The image of Mary holding her dead son, Jesus, after he has been taken down from the cross, can be found in many paintings and sculptures. The pietà (Latin for compassion) captures a moment of incredible pain, loss of all hope, absolute tenderness, endless suffering. We can stand to look at this moment because we know that it is not the end: Jesus overcomes death and is the Hope for all people. But Mary at this moment does not know; the suffering of Mary is part of all the suffering Jesus takes upon himself in the passion. Every Lent and Easter the Church remembers the great mystery of Easter and “re-lives” the passion together: in prayer, worship and sacrament.

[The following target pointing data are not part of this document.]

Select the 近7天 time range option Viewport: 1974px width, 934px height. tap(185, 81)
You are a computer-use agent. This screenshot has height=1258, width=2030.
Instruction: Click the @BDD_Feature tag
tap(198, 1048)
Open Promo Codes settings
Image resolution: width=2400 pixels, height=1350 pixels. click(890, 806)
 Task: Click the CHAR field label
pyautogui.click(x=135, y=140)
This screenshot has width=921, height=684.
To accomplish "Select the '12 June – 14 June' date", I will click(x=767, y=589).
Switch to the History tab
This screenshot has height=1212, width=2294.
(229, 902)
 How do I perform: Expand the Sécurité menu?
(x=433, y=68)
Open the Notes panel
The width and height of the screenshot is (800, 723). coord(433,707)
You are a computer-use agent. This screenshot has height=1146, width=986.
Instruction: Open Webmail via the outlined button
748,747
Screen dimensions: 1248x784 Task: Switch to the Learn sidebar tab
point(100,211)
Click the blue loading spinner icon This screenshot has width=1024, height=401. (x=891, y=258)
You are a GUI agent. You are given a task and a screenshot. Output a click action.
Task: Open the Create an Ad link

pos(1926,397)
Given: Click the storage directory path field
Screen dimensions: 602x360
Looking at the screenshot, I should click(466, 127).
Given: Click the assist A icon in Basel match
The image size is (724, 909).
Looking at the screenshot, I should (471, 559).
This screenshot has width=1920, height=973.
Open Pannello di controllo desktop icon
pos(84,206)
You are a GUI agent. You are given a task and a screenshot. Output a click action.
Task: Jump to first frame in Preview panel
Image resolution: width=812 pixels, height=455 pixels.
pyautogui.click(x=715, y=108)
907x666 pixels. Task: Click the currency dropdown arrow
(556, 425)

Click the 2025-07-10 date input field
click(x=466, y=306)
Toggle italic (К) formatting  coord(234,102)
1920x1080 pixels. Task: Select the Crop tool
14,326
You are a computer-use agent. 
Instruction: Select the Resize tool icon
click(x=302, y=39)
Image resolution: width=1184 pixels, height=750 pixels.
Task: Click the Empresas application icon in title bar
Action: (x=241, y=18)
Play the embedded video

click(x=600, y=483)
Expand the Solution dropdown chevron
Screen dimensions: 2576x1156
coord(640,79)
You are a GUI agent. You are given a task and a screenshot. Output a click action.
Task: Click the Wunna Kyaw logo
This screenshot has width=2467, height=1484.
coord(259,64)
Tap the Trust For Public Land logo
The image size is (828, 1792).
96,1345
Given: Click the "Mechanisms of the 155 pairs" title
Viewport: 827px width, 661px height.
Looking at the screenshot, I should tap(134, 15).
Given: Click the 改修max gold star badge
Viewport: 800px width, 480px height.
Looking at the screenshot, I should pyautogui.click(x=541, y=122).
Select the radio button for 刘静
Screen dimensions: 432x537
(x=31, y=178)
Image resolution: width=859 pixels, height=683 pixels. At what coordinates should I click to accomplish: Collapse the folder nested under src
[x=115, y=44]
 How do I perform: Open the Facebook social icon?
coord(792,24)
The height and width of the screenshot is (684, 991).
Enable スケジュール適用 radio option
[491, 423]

Our sacramental, incarnational faith means that we learn about God and experience the presence of God in and through our bodies, most obviously in the act of eating the Eucharist meal.

Because of the restrictions due to the Pandemic, this physical, sacramental expression of our faith has been taken away. With the Pietà Project, we therefore wanted to experiment with a different incarnational way of entering into the mystery of Easter.

In recent years I had been working with “Constellations,” or tableaux, wherein groups of people physically assume the position/constellation of a religious painting: the lamentation, the healing of the sick, or the descent from the cross. This has been a powerful and profound way of “understanding” scripture.

For the Pietà Project I asked parents of St. Barnabas and their children to assume the position of Mary holding her dead son Jesus while Rob took pictures for the exhibition.